Productivity slipped at a 0.3 percent annual rate, the Labor Department said, after falling at a revised 0.6 percent pace in the first quarter.
Economists had expected productivity to drop at a 0.8 percent rate. Revisions to prior quarters showed productivity growth was slightly stronger in 2010 than earlier reported.
The slowdown in productivity mirrors a sharp slowdown in economic growth during the first half of the year, which has raised fears the economy could slide into recession. The economy grew at a 1.3 percent annual rate in the second quarter after a meager 0.4 percent rise in the January-March period.
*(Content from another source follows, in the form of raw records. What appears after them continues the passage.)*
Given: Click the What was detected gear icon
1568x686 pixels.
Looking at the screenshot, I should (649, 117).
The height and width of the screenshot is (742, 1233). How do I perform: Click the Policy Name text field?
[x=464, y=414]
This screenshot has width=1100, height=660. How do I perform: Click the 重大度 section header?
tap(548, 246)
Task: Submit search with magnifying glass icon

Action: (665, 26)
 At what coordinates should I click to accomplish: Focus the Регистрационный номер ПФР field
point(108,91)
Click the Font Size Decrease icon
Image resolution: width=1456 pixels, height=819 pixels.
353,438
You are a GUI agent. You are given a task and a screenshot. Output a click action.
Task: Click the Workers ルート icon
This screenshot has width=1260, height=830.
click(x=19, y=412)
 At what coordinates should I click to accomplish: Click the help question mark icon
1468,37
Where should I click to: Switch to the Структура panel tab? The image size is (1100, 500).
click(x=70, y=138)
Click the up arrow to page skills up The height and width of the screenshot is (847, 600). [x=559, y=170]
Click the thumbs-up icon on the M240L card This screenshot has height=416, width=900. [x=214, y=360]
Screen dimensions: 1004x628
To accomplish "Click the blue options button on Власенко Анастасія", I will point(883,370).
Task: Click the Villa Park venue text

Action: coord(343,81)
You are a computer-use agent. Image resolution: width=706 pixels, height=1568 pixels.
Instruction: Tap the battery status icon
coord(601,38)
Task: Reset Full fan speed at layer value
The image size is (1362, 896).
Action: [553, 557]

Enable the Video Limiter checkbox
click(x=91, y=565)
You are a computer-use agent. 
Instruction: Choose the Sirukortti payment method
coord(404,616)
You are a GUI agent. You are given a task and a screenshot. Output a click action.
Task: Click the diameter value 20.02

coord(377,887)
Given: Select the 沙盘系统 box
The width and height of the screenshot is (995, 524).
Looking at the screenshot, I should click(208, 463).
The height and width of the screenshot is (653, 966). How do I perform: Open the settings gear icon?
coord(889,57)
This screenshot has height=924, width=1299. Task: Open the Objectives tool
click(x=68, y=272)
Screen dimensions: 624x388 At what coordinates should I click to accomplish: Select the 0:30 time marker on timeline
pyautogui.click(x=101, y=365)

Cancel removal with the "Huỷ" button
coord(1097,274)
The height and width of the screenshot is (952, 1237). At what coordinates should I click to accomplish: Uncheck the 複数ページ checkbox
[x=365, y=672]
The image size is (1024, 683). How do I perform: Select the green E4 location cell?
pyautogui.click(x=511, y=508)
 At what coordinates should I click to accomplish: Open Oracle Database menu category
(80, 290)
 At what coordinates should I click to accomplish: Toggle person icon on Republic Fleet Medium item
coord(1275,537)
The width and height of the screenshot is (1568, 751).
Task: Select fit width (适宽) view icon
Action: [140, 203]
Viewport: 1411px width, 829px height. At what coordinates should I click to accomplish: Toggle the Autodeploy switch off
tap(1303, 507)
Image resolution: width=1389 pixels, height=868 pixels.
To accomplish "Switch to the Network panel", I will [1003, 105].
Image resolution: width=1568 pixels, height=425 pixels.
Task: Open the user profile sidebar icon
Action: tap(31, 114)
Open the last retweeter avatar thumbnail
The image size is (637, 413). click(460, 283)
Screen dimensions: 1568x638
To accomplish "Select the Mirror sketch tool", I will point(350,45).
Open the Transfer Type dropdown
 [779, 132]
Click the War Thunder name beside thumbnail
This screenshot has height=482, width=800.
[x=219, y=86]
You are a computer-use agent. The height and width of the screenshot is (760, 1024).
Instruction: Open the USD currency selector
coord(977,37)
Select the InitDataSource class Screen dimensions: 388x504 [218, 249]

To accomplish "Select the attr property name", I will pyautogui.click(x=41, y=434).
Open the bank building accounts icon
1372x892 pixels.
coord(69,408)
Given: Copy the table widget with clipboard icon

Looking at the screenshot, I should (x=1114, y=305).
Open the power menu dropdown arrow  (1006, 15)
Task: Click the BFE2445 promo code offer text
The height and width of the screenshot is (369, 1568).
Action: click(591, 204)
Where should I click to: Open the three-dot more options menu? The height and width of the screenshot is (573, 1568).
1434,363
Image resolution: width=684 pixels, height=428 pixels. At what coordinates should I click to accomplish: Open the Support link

Normally, a slowdown in productivity implies that businesses have to add new workers to meet production, but against the backdrop of weak economic growth, it suggests businesses might have to cut costs to protect profits.
Productivity — which measures hourly output per worker – grew rapidly as the economy emerged from the 2007-09 recession, peaking at an 8.0 percent growth rate in the second quarter of 2009. The gains were driven by companies’ cutting costs, particularly for labor.
The productivity report showed unit labor costs grew at a 2.2 percent rate in the second quarter, which was slower than the 4.8 percent pace in the first quarter. Revisions showed unit labor costs contracted more sharply in 2010 than previously estimated.